• [Requirement] Every line in the records below with the string "each" is to be copied out.

##### Dataset

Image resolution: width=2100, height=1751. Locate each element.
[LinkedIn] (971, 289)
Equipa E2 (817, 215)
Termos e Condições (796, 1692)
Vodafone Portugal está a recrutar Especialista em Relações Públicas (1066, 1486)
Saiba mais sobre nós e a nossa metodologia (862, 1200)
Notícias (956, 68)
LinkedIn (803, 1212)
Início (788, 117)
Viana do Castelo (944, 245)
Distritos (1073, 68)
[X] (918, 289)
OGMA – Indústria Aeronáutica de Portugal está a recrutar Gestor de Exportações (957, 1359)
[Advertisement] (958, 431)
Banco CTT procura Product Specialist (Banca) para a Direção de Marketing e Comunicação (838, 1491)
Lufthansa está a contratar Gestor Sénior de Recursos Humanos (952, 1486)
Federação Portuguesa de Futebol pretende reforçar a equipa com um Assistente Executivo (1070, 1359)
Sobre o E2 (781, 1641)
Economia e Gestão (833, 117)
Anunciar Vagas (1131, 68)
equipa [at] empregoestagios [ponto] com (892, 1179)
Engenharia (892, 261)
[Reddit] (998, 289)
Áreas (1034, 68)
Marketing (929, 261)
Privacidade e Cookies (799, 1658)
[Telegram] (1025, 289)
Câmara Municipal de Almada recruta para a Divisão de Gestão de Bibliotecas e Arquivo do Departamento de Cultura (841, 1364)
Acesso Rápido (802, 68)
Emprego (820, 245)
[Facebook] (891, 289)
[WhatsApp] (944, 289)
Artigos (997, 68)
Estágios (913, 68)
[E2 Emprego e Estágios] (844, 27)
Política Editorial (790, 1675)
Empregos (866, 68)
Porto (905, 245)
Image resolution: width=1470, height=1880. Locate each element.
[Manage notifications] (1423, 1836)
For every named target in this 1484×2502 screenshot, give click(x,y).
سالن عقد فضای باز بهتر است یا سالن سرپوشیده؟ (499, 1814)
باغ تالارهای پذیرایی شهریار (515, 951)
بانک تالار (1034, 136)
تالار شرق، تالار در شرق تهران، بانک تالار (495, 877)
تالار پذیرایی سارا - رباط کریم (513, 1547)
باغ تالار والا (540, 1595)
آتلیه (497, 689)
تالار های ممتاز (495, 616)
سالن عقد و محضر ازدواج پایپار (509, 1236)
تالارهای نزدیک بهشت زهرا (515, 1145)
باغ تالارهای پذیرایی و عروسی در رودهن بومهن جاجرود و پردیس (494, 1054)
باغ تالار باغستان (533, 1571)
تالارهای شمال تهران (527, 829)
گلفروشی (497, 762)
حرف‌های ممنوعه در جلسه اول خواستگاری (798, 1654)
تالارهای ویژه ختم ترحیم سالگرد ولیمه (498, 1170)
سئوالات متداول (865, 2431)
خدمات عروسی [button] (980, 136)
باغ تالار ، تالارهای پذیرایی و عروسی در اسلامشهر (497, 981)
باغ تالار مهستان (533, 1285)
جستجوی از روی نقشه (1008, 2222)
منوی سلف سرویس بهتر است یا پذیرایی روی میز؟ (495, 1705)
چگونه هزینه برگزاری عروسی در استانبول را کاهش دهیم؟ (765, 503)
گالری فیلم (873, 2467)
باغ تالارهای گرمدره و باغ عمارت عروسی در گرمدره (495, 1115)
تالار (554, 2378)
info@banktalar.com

##########

• [Exercise result]
Image resolution: width=2100, height=1751. Locate each element.
Image resolution: width=1470, height=1880. Locate each element.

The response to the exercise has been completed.